**WHAT YOU HAVE TO DO:**
Your copy should start at the line with "Where should I" and end at the line with "Viewport: 560px width, 524px height." in the data below. Transcribe only those lines, exactly, pictures excluded.

**GIVEN RECORDS:**

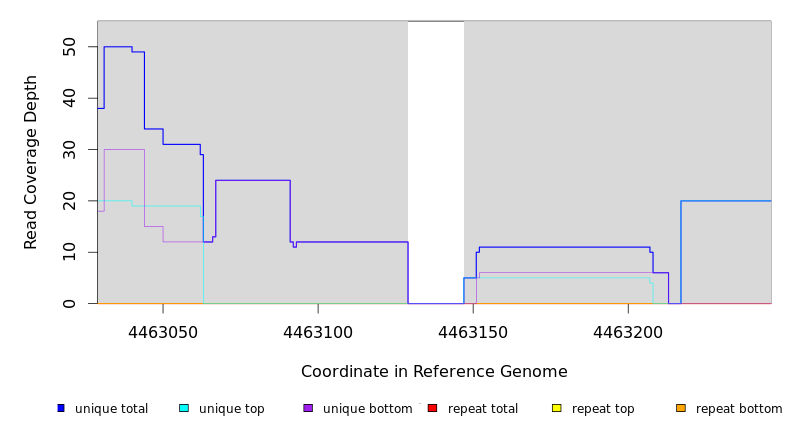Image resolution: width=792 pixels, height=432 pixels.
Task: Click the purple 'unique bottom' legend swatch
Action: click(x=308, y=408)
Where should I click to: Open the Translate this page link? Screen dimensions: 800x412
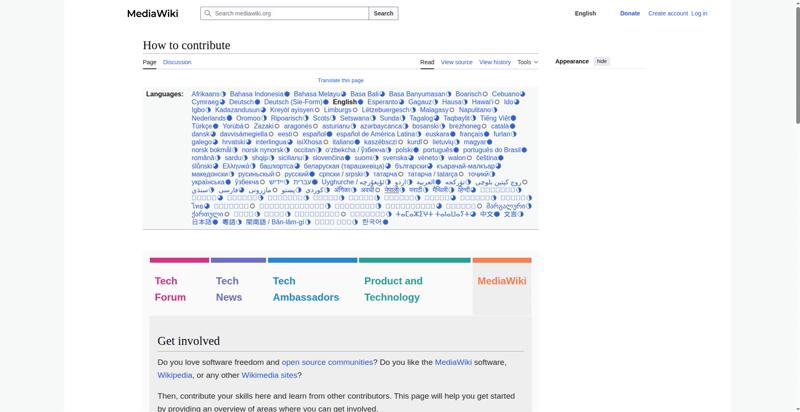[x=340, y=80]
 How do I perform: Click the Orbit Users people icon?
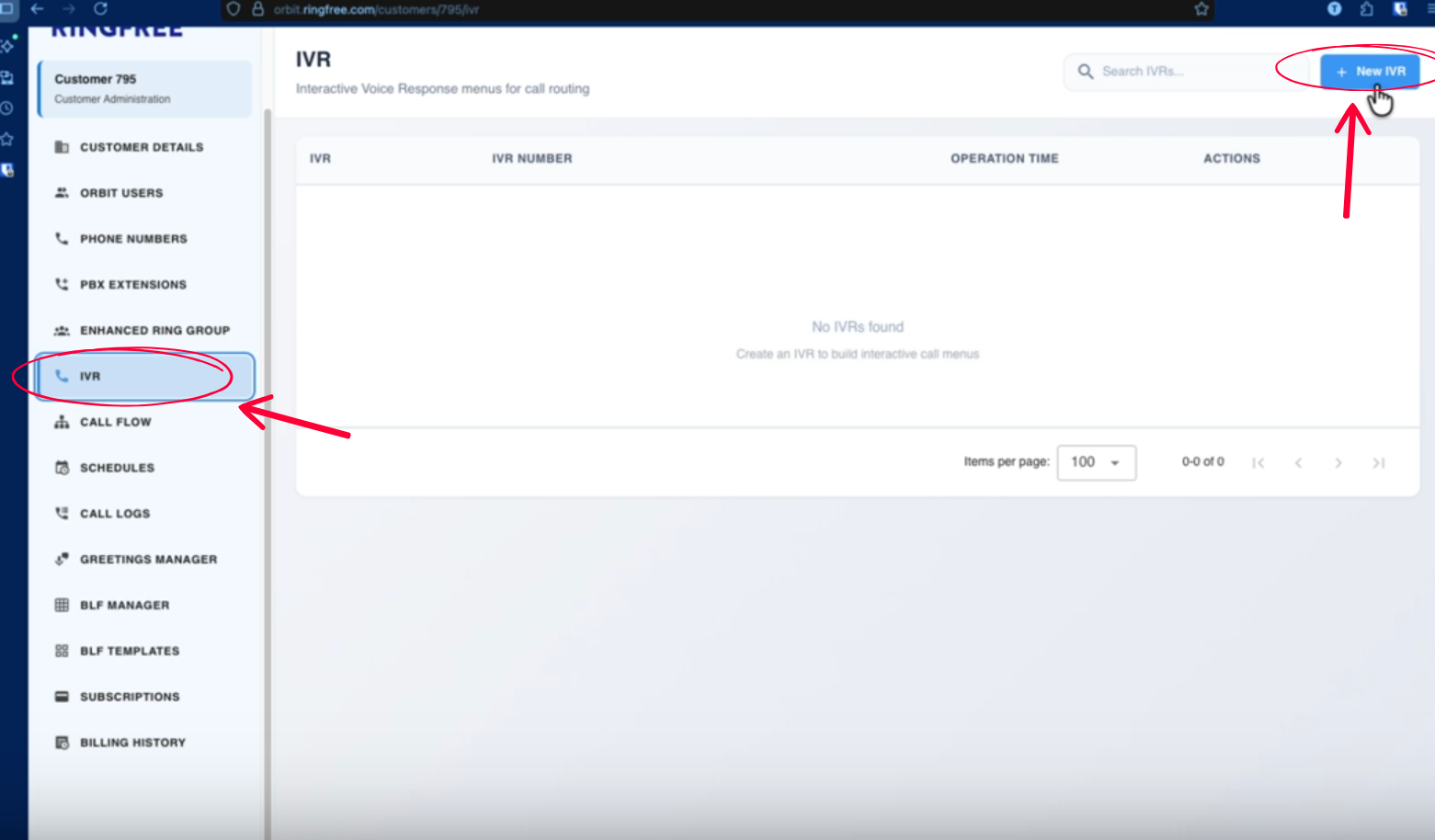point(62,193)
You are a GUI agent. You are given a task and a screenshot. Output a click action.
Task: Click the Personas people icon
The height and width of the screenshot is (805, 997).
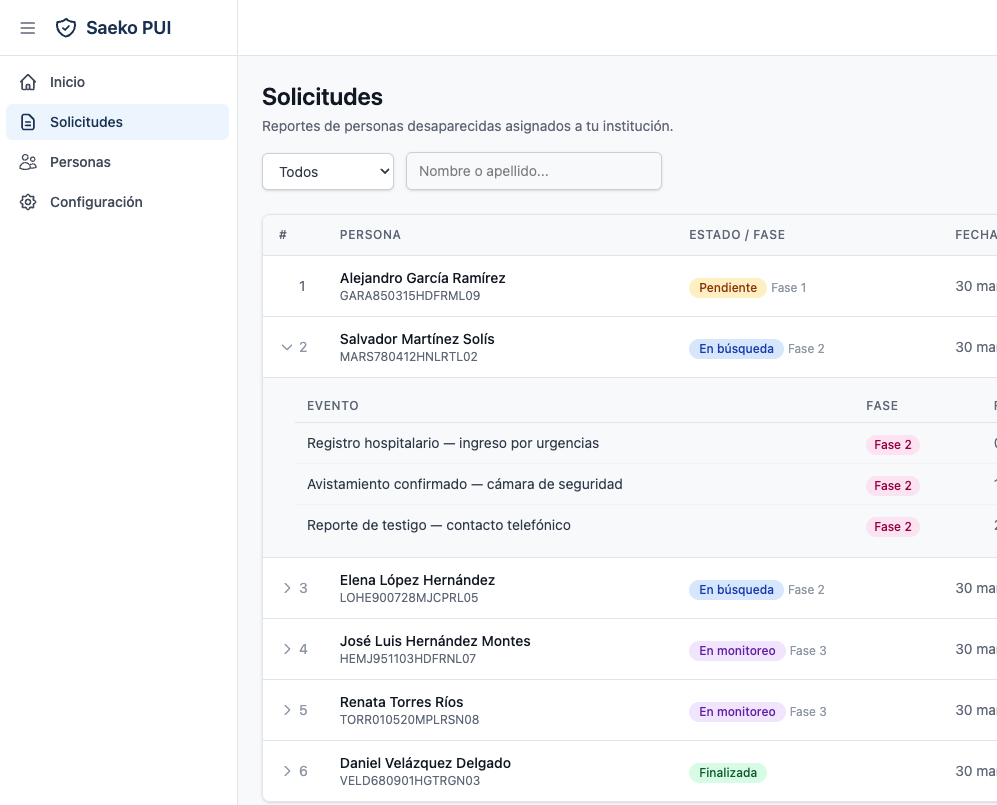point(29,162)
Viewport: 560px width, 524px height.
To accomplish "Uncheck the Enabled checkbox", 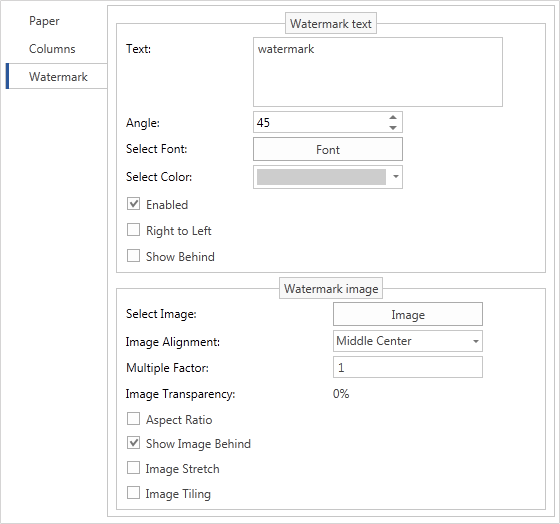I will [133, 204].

**SOLUTION FOR THIS EXERCISE:**
Where should I click to: Open the Translate this page link? Screen dimensions: 800x412
[x=340, y=80]
 How do I perform: Click the Orbit Users people icon?
point(62,193)
You are a GUI agent. You are given a task and a screenshot. Output a click action.
Task: Click the Personas people icon
The height and width of the screenshot is (805, 997).
point(29,162)
Viewport: 560px width, 524px height.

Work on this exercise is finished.